• [EXERCISE TEXT]
=== Section Start ===

Shares were mostly lower in Asia on Monday following a report that the US is preparing to slap sanctions on a dozen more Chinese officials, ratcheting up tensions with Beijing.
Benchmarks dropped in Tokyo, Hong Kong and Shanghai but rose in Sydney.
Investors also are locking in recent gains after markets surged with signs of progress toward rolling out coronavirus vaccines in many countries.
Stocks hit record highs on Wall Street on Friday as traders took a discouraging jobs report as a sign Congress may finally move on delivering more aid for the pandemic-stricken economy.
After a strong start, Asian shares fell back, especially in China. Hong Kong’s Hang Seng dropped 1.7% to 26,382.06 and the Nikkei 225 in Tokyo lost 0.8% to 26,553.85. The Shanghai Composite index sank 0.7% to 3,421.85.
South Korea’s Kospi was almost unchanged, at 2,732.38 and in Australia, the S&P/ASX 200 added 0.4% to 6,662.70.
A report by Reuters citing unnamed sources said the US departments of State and Treasury were preparing economic sanctions on a dozen more Chinese officials in response to Beijing’s crackdown on dissent in Hong Kong.
That followed a tightening of visa restrictions on Chinese Communist Party members and their families announced late last week as tattered relations between Washington and Beijing fray further.
Meanwhile, China’s politically sensitive trade surplus with the US soared to a record 75.4 billion dollars (£56.20 billion) in November as exports surged 21.1% over a year earlier, propelled by strong demand from American consumers.

=== Section End ===

• [SUPPLIED ENTRIES]
=== Section Start ===

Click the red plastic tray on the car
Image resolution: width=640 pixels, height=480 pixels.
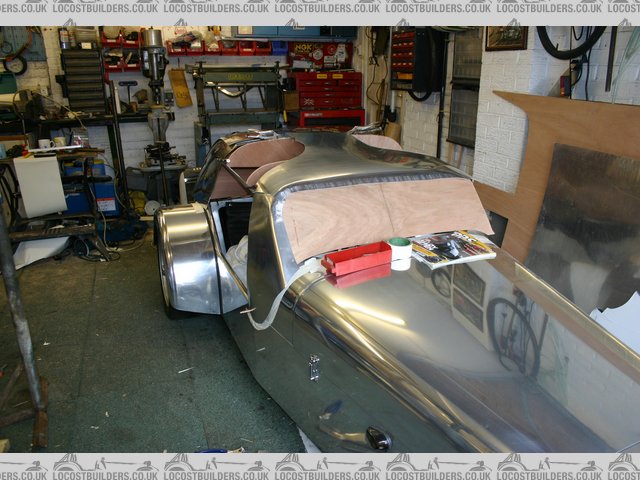pos(356,258)
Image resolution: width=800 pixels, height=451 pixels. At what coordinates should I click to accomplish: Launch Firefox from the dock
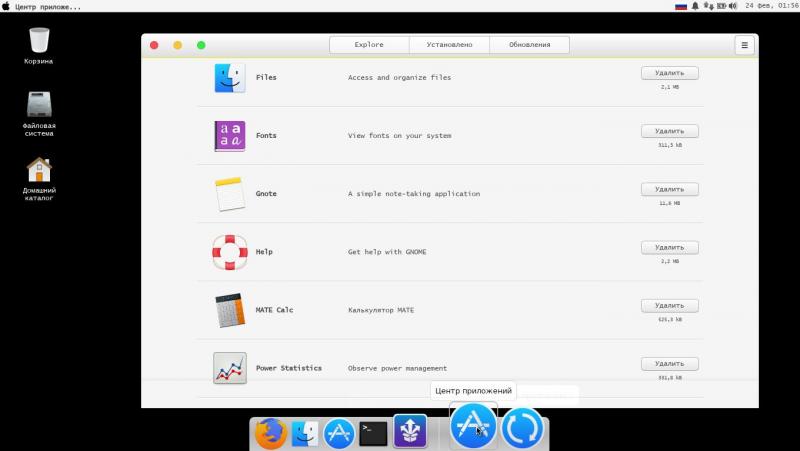(270, 433)
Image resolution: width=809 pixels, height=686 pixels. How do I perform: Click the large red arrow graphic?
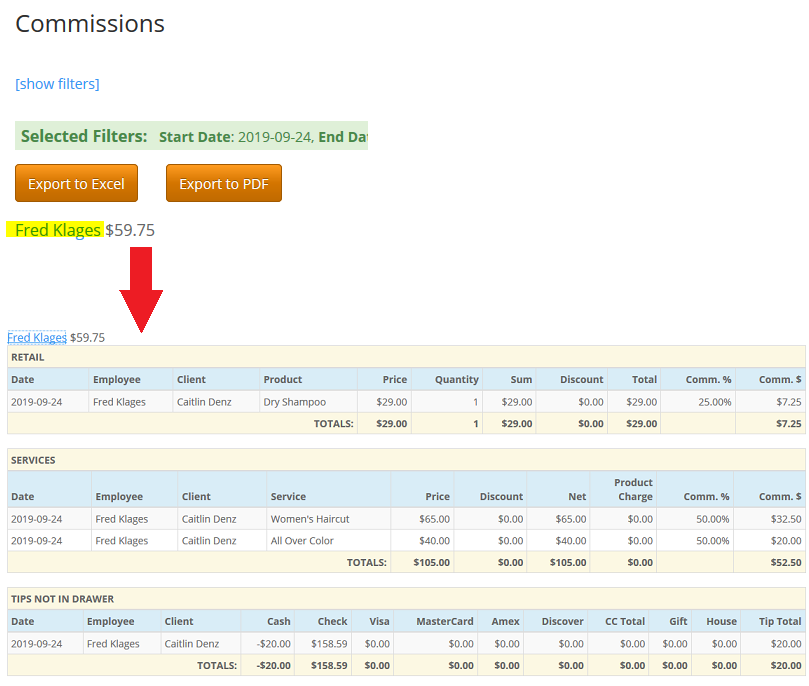click(141, 289)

=== Section End ===

• [TASKS AND EXERCISES]
#1 Decide whether each statement agrees with the market report, answering yes or no and quoting the words of the report that settle it: (a) Benchmarks rose in Sydney. (b) Hong Kong's Hang Seng dropped 0.8%. (c) China's trade surplus with the US reached a record in November.
#2 Name every stock index that the market report mentions by name.
#3 Reproduce the part of the market report between "That followed a" and "from American consumers.", inclusive.

• [RESPONSES BY TASK]
#1
(a) Yes: "Benchmarks dropped in Tokyo, Hong Kong and Shanghai but rose in Sydney."
(b) No: "Hong Kong’s Hang Seng dropped 1.7% to 26,382.06"
(c) Yes: "China’s politically sensitive trade surplus with the US soared to a record 75.4 billion dollars (£56.20 billion) in November"

#2
Hang Seng
Nikkei 225
Shanghai Composite
Kospi
S&P/ASX 200

#3
That followed a tightening of visa restrictions on Chinese Communist Party members and their families announced late last week as tattered relations between Washington and Beijing fray further.
Meanwhile, China’s politically sensitive trade surplus with the US soared to a record 75.4 billion dollars (£56.20 billion) in November as exports surged 21.1% over a year earlier, propelled by strong demand from American consumers.